Danke für deinen Erfahrungsbericht, bis doch sehr überrasch, dass der chip über derart hohes oc-potential verfügt. dass die karte eher mit den chip-takt skalliert, habe ich auch in einem artikel gelesen. insofern ist das schon ne ganz ordentliche sache.



SolidBadBoy schrieb:


> jungs wartet wir wissen ja nicht mal was das hübsche ding da kostet^^
> zudem kommen ja bald die neuen Nvidias und dann werden die Preise der ATIs rasant fallen!
> Ich werde mir dann eine 5870 oder was vergleichbares von Nvidia hollen.



glaube nicht, dass da so schnell ein druck seitens nvidia aufgebaut werden kann. hab irgendwo ne interessante kalkulation gesehen, wonach fermi locker 200$ in der herstellung kosten wird. damit werden wohl vorerst keine günstien preise im high end bereich zu erwarten sein. mehr hoffnung mache ich mir da eher von einer noch ebsseren verfügbarkeit der 5870, damit die extra-aufpreise der händler endlich zurückgehen.


----------



## euMelBeumel (17. Januar 2010)

Freut mich, dass Gigabyte endlich ihre "Super Overclocked" Karten rausbringen, mal sehen wie die Fermiversion aussehen wird


----------



## meynhamburg (17. Januar 2010)

Eine normale HD5870 macht doch mit guter Wasserkühlung schon bis zu 1,1Ghz mit & der Speicher ist mir auch erst mit 1,4Ghz ausgestiegen...
Also da ist für eine evt. HD5890 noch einiges offen !




			Dieser Inhalt steht nur eingeloggten Mitgliedern zur Verfügung.


----------



## Explosiv (17. Januar 2010)

meynhamburg schrieb:


> Eine normale HD5870 macht doch mit guter Wasserkühlung schon bis zu 1,1Ghz mit & der Speicher ist mir auch erst mit 1,4Ghz ausgestiegen...
> Also da ist für eine evt. HD5890 noch einiges offen !
> 
> 
> ...



Nicht schlecht .
Benutzt Du den Standard-Kühler? Wenn ja, wie sind die Temperaturen?

Edt: Habe gerade gesehen, dass Du eine Wakü verwendet .

Gruß Explosiv


----------



## meynhamburg (17. Januar 2010)

Nein, meine Graka ist eine PowerColor HD5870 LCS, also serienmäßig mit EK-Wakü, ich bin sehr beeindruckt, meine erste ATI-Karte...
Temp's momentan mit 1000/1300@1,225v = 24/42° (IDLE/Furmark)


----------



## Explosiv (17. Januar 2010)

meynhamburg schrieb:


> Nein, meine Graka ist eine PowerColor HD5870 LCS, also serienmäßig mit EK-Wakü, ich bin sehr beeindruckt, meine erste ATI-Karte...
> Temp's momentan mit 1000/1300@1,225v = 24/42° (IDLE/Furmark)
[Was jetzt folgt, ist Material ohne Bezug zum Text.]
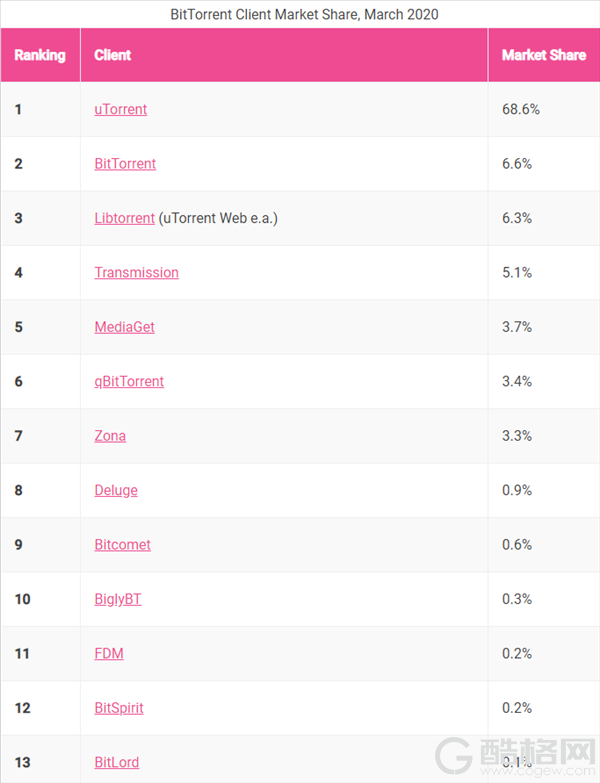Select the 68.6% market share cell

(x=544, y=109)
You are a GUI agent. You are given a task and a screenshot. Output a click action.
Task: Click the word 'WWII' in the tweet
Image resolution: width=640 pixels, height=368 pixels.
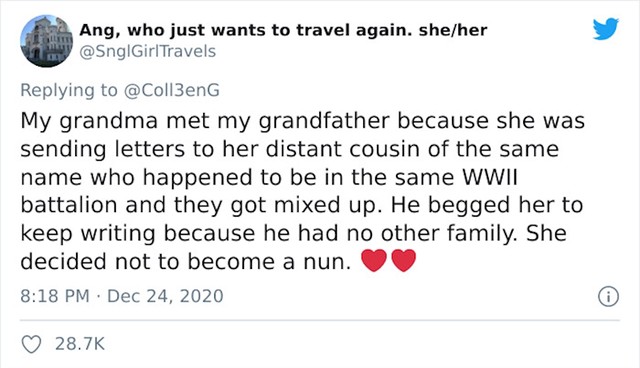(x=489, y=177)
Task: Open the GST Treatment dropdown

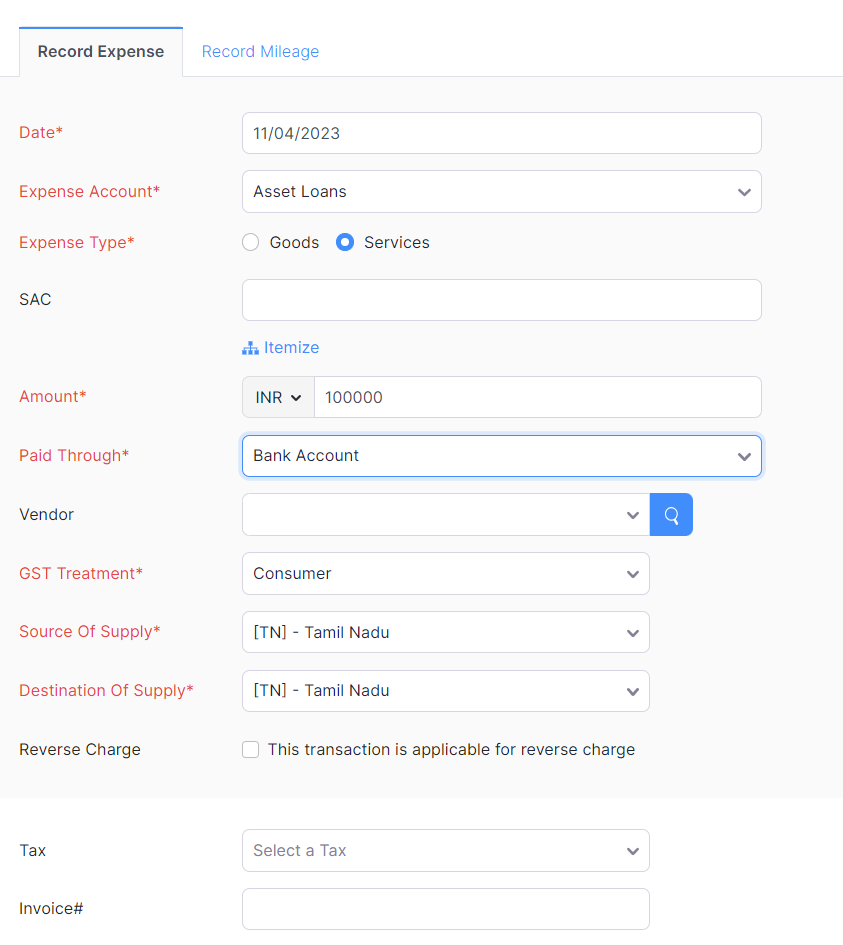Action: (x=632, y=573)
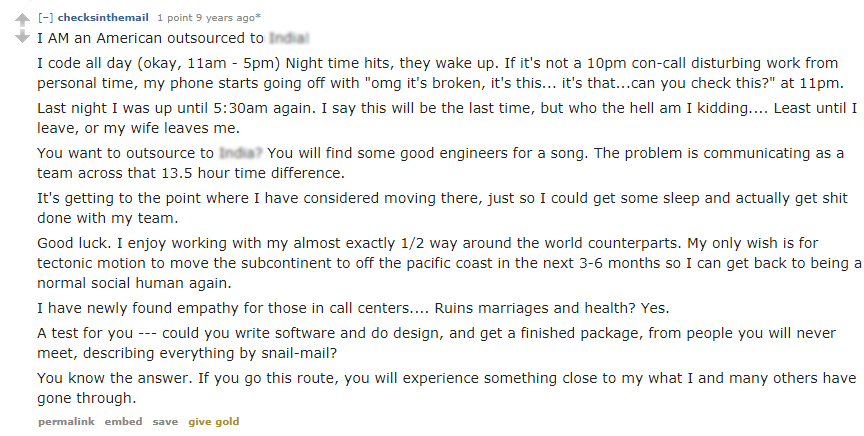Save this comment
Screen dimensions: 864x436
click(165, 422)
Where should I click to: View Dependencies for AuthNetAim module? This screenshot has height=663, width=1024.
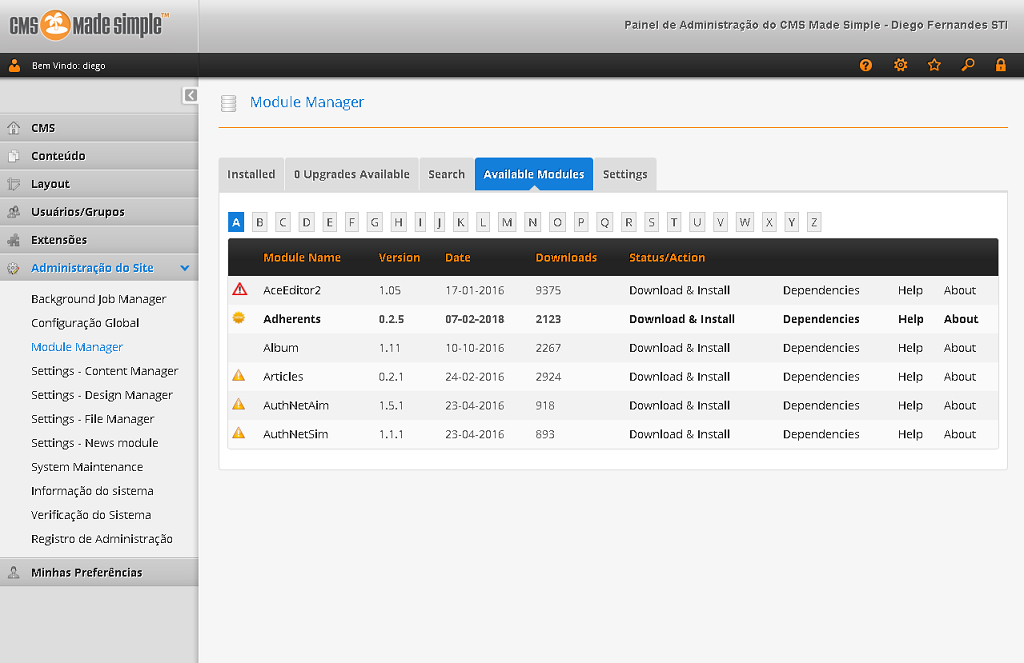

Jop sry, habe zu spät auf dein Sys-Profil geklickt. So hätte sich meine Frage erübrigt .

Trotzdem ein recht beeindruckendes Ergebnis .

Gruß Explosiv


----------



## meynhamburg (17. Januar 2010)

Ich sollte mal wieder XP installieren, dann fallen sicher die 30000 Punkte im 06er mit nur einer Karte...


----------



## sh4q (17. Januar 2010)

1ghz?

Das schaff ich ja mit meiner kleinen 5850 schon ;D

http://img20.imageshack.us/img20/1843/93012764.jpg


----------



## meynhamburg (17. Januar 2010)

Ja, 1Ghz sind mit den neuen ATI Karten scheinbar kein Kunststück...


----------



## push@max (17. Januar 2010)

SolidBadBoy schrieb:


> zudem kommen ja bald die neuen Nvidias und dann werden die Preise der ATIs rasant fallen!
> Ich werde mir dann eine 5870 oder was vergleichbares von Nvidia hollen.



Den Plan habe ich auch...dafür müssen Nvidia's Karten schon aber deutlich schneller sein.

Dann würde ich mir ebenfalls eine HD5870 kaufen.


----------



## No @iminG (18. Januar 2010)

also ich denke die karte wird schon rocken meine saphire die normale läuft auf 900 gpu und 1,3 speicher und macht 19k im vantage


----------



## push@max (18. Januar 2010)

Also ist es anscheinend nicht unmöglich, die 1GHz GPU-Takt zu erreichen.

Dann dürfte es in Zukunft mehr Super-OC Versionen geben...wenn dann mal endlich die Lieferbarkeit besser geworden ist.


----------



## RaWdiGGa (19. Januar 2010)

Das sieht ja alles ganz wunderbar aus, wenn die Dinger dann endlich mal vernünftig lieferbar wären.


----------



## Marvin82 (22. Januar 2010)

Die Gigabyte ist doch nichtmal so dolle schaut euch mal die MSI Lighting 2x 8Pin 8layer PCB  da ist wesentlich mehr Spielraum


----------